Semi- and Weakly-Supervised Learning for Mammogram Mass Segmentation with Limited Annotations
This addresses the challenge of expensive annotation in clinical breast cancer diagnosis, but it is incremental as it builds on existing semi- and weakly-supervised methods.
The paper tackles the problem of segmenting breast masses in mammograms with limited pixel-wise annotations by proposing a semi- and weakly-supervised learning framework, achieving satisfactory performance on CBIS-DDSM and INbreast datasets.
Accurate identification of breast masses is crucial in diagnosing breast cancer; however, it can be challenging due to their small size and being camouflaged in surrounding normal glands. Worse still, it is also expensive in clinical practice to obtain adequate pixel-wise annotations for training deep neural networks. To overcome these two difficulties with one stone, we propose a semi- and weakly-supervised learning framework for mass segmentation that utilizes limited strongly-labeled samples and sufficient weakly-labeled samples to achieve satisfactory performance.
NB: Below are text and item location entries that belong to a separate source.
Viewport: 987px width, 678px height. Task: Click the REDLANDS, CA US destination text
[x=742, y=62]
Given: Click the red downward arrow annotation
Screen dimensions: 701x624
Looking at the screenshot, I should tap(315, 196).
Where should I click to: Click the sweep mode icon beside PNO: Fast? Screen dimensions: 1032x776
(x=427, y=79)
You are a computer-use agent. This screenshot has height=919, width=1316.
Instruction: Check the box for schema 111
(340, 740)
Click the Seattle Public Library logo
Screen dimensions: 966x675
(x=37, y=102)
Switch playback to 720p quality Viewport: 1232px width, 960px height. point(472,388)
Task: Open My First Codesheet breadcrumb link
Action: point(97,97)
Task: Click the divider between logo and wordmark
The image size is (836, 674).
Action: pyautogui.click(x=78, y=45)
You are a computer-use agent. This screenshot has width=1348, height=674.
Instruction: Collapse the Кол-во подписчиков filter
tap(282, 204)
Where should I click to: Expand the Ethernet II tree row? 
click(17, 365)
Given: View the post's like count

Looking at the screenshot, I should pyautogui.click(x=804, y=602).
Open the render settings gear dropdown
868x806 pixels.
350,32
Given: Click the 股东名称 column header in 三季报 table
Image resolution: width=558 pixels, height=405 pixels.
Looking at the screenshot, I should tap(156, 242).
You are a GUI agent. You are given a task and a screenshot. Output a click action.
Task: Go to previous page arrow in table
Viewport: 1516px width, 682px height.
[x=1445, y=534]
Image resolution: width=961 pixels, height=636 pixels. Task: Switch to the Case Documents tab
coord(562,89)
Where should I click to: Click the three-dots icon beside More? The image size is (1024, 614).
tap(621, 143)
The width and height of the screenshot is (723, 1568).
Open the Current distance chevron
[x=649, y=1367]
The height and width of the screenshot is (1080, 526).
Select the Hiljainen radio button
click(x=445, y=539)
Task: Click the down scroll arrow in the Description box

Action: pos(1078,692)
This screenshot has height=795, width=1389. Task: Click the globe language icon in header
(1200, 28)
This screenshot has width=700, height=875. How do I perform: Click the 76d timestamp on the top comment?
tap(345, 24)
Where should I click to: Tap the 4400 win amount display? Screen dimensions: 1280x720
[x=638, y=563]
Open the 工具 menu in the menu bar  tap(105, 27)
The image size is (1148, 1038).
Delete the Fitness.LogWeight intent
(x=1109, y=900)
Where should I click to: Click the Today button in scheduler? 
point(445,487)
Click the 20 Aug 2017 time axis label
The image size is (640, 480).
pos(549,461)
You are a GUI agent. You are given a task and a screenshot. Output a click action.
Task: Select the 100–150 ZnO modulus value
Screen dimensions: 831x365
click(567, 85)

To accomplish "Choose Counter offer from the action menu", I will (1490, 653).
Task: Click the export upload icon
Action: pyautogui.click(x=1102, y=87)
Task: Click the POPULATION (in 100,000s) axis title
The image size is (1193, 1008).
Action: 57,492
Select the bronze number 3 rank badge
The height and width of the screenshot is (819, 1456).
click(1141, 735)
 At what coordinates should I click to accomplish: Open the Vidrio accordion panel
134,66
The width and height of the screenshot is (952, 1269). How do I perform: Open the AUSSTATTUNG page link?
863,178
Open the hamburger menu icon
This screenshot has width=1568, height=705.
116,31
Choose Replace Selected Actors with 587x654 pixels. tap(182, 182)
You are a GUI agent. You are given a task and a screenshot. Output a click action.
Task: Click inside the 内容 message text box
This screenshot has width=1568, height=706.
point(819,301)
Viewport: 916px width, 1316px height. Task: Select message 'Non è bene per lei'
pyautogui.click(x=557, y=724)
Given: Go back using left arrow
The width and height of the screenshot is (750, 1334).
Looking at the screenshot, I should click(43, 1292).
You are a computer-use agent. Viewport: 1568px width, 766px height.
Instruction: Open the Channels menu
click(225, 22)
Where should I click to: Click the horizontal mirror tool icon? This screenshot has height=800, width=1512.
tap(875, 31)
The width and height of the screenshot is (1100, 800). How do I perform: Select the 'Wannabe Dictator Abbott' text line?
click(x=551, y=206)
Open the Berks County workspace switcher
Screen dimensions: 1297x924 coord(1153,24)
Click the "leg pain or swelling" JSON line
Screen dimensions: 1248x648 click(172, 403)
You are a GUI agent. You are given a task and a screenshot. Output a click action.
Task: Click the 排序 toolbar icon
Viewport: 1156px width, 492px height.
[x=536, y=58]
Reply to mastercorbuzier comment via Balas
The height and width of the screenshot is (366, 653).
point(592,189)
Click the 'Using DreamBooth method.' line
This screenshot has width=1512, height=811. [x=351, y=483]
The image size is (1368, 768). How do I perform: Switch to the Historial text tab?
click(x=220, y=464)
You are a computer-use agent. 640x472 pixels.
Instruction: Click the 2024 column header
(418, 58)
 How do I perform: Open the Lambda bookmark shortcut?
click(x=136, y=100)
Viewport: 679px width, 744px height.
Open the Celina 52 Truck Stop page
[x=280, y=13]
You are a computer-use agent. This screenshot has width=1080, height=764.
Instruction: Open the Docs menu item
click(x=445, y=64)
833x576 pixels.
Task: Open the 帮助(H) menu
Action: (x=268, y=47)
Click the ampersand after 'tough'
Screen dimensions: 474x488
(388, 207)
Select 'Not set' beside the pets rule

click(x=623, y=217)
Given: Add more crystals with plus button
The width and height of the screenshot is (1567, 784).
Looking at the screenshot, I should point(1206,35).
The framework consists of an auxiliary branch to exclude lesion-irrelevant background areas, a segmentation branch for final prediction, and a spatial prompting module to integrate the complementary information of the two branches. We further disentangle encoded obscure features into lesion-related and others to boost performance. Experiments on CBIS-DDSM and INbreast datasets demonstrate the effectiveness of our method.